::: Available records

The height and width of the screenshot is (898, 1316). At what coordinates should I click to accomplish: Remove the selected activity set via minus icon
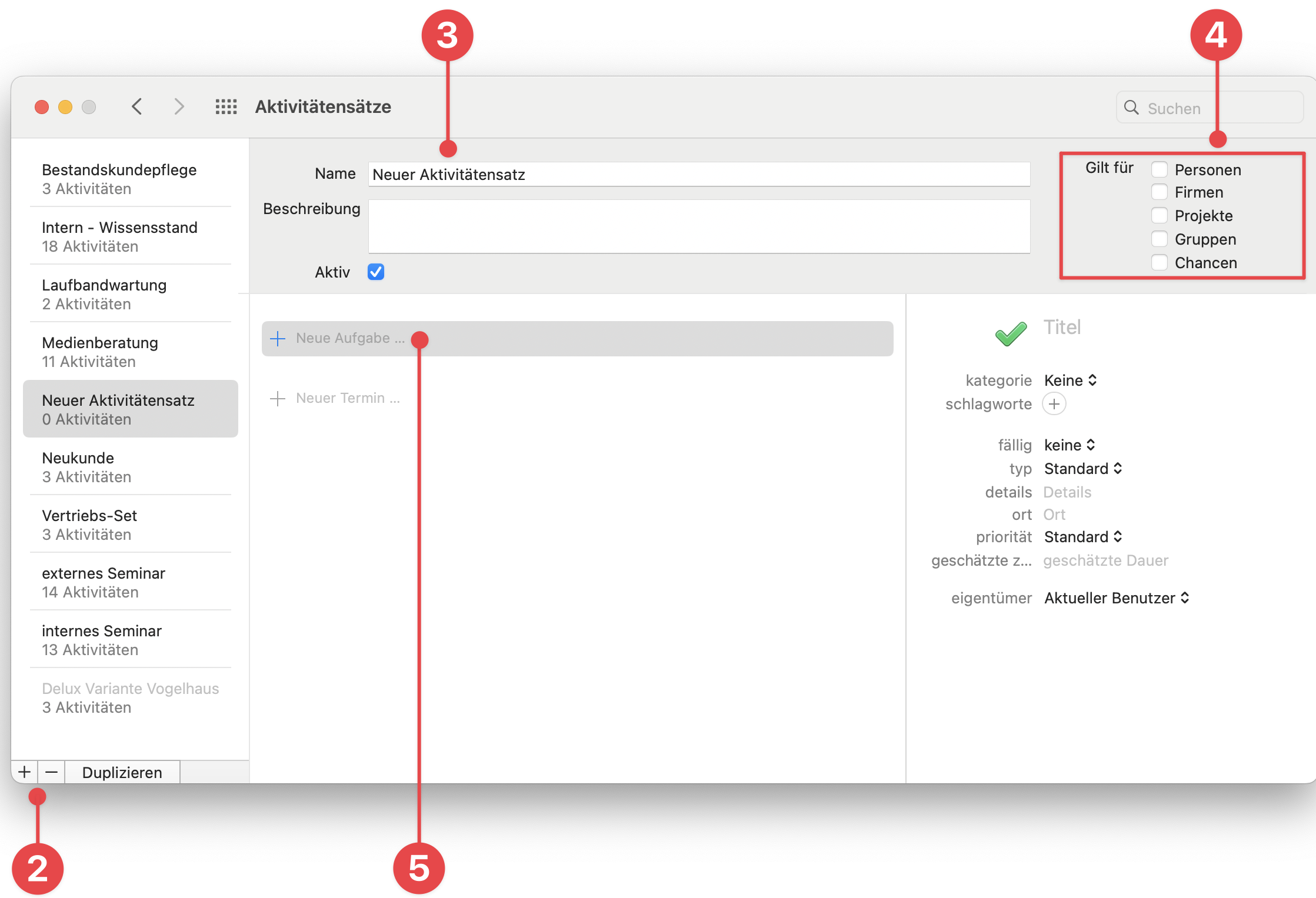click(x=51, y=772)
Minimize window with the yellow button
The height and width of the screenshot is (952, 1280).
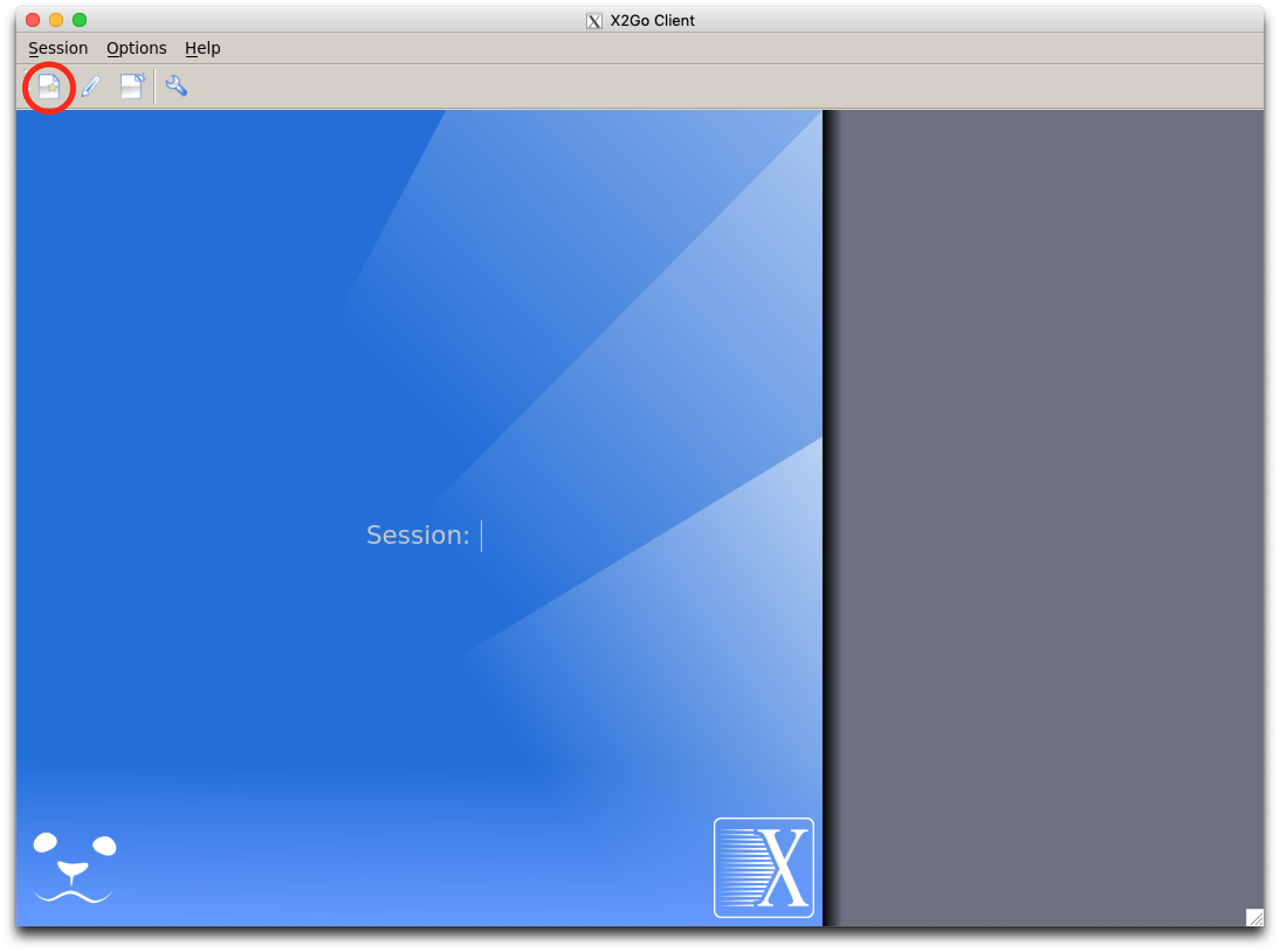[56, 20]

::::::

**Stated problem**
Please retype the records from the line containing "Minimize window with the yellow button" through the end of the records, leaving the pictures out.

**Answer**
Minimize window with the yellow button
The height and width of the screenshot is (952, 1280).
[56, 20]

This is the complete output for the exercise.